À l’intérieur du bâtiment, un bureau a été désossé pour analyser tous les différents matériaux de construction.

Un chantier sous haute surveillance

«Le démantèlement se fait en plusieurs phases», explique Patrick Gillen, président du Fonds Kirchberg. «La phase 1 concerne le bloc M et a débuté en juin. Sa fin prévisionnelle est prévue en septembre. La phase 2, qui concerne les blocs A, B, C et CC, débutera en août et devrait s’achever en avril 2019. Tout ceci se fait sous le contrôle de l’ITM et de Luxcontrol, notamment pour la gestion des déchets polluants, dont l’amiante. Il y a des zones de confinement et tout est fait pour que les différentes étapes se déroulent dans le respect des règles de sécurité.»
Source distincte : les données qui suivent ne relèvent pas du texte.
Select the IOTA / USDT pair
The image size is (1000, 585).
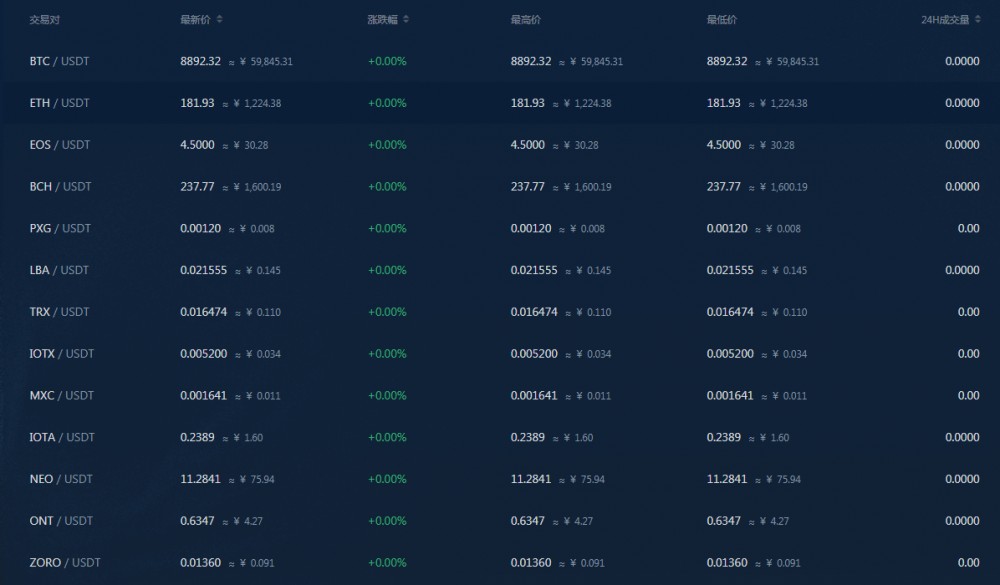tap(62, 438)
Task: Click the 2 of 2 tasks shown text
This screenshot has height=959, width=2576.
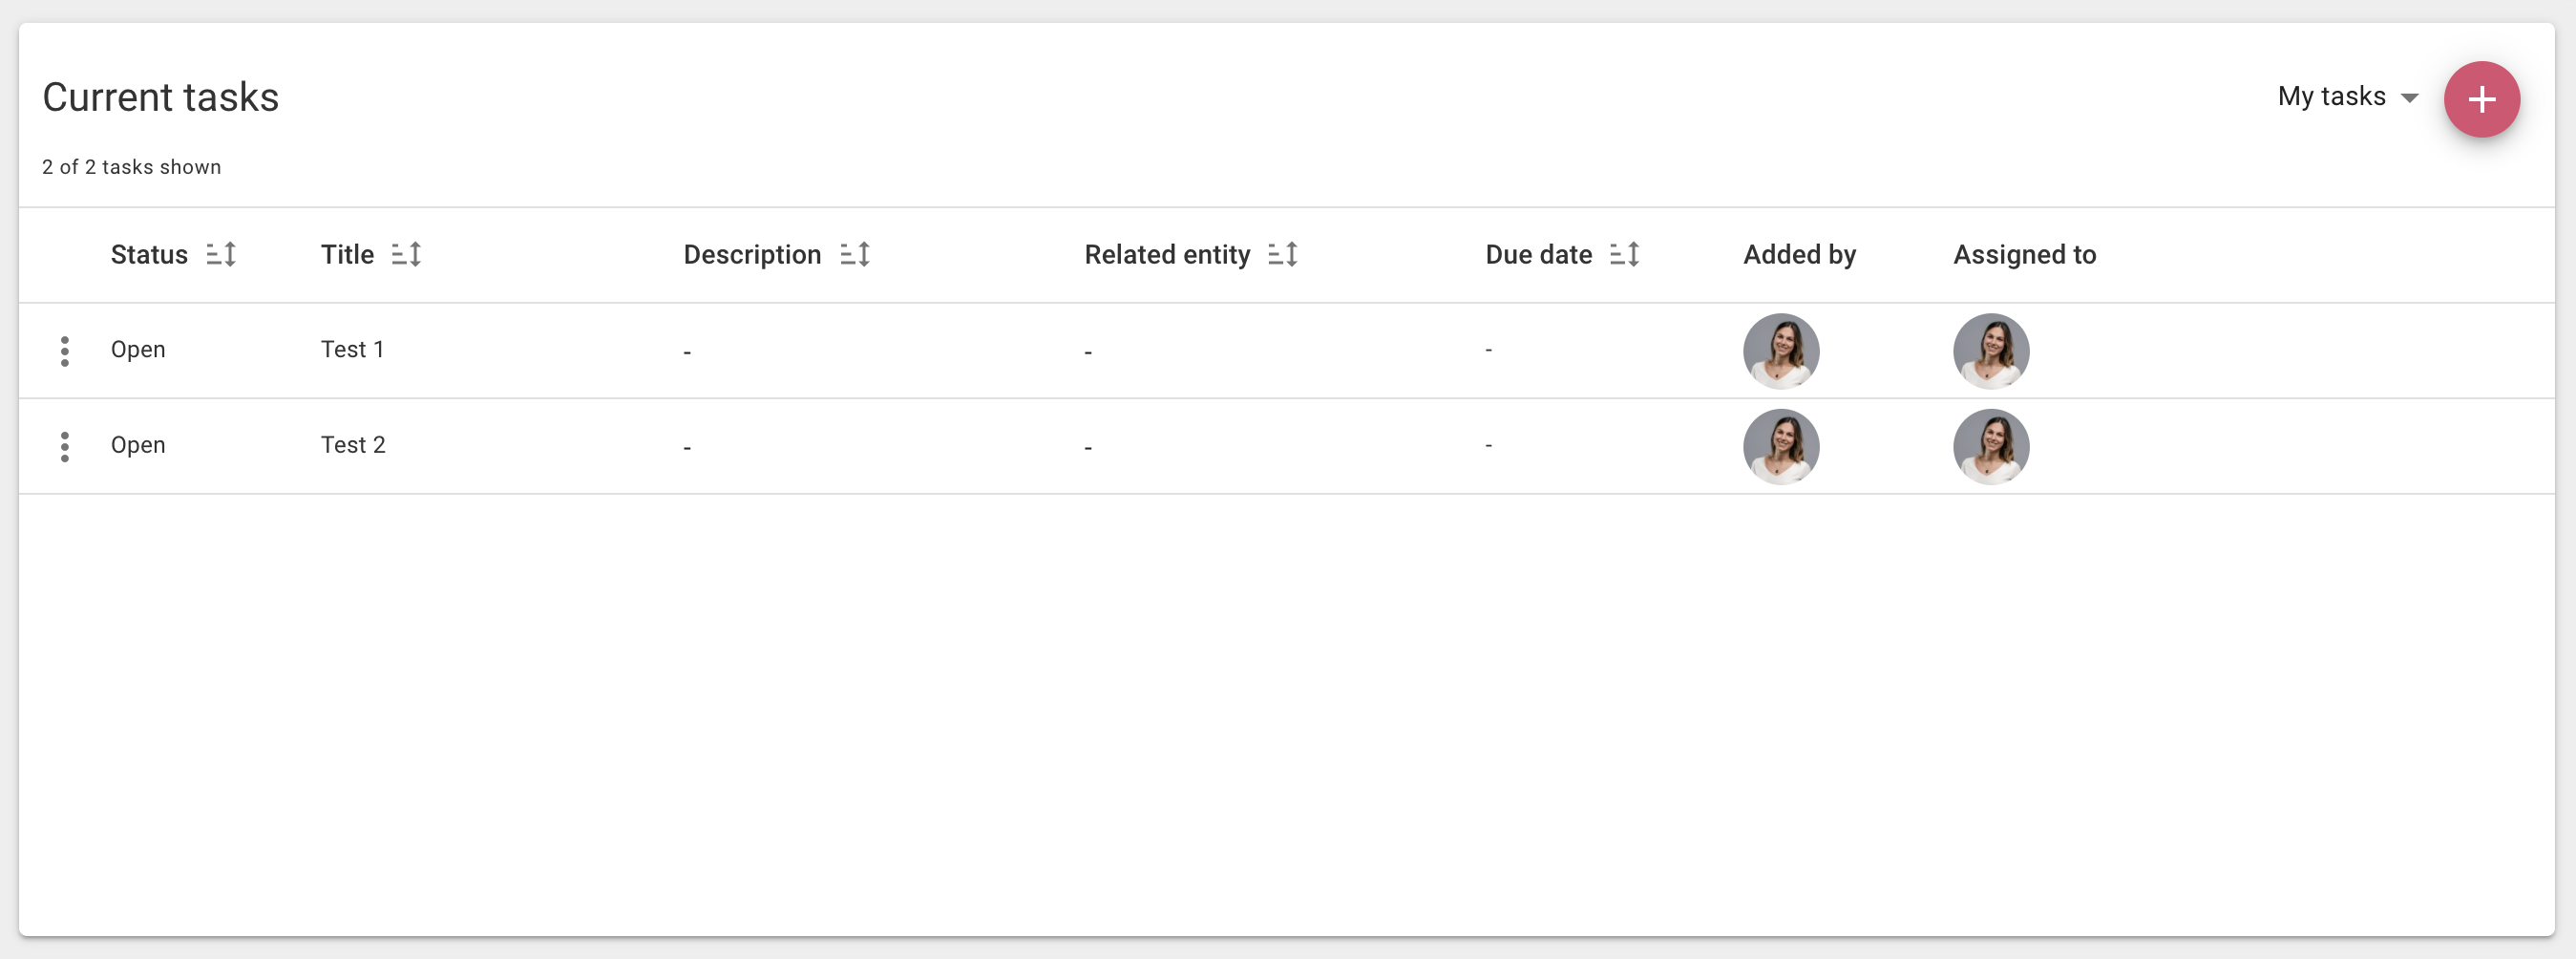Action: 131,166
Pour les autres matériaux non polluants, ils sont acheminés vers des entreprises qui prennent en charge leur recyclage. L’aluminium (environ 400 tonnes) est pris en charge à Clervaux par l’entreprise Hydro Aluminium, le verre (environ 150 tonnes) est géré par l’entreprise Girev de Thionville et le bois (environ 45 tonnes) est traité à Sanem par Kronospan.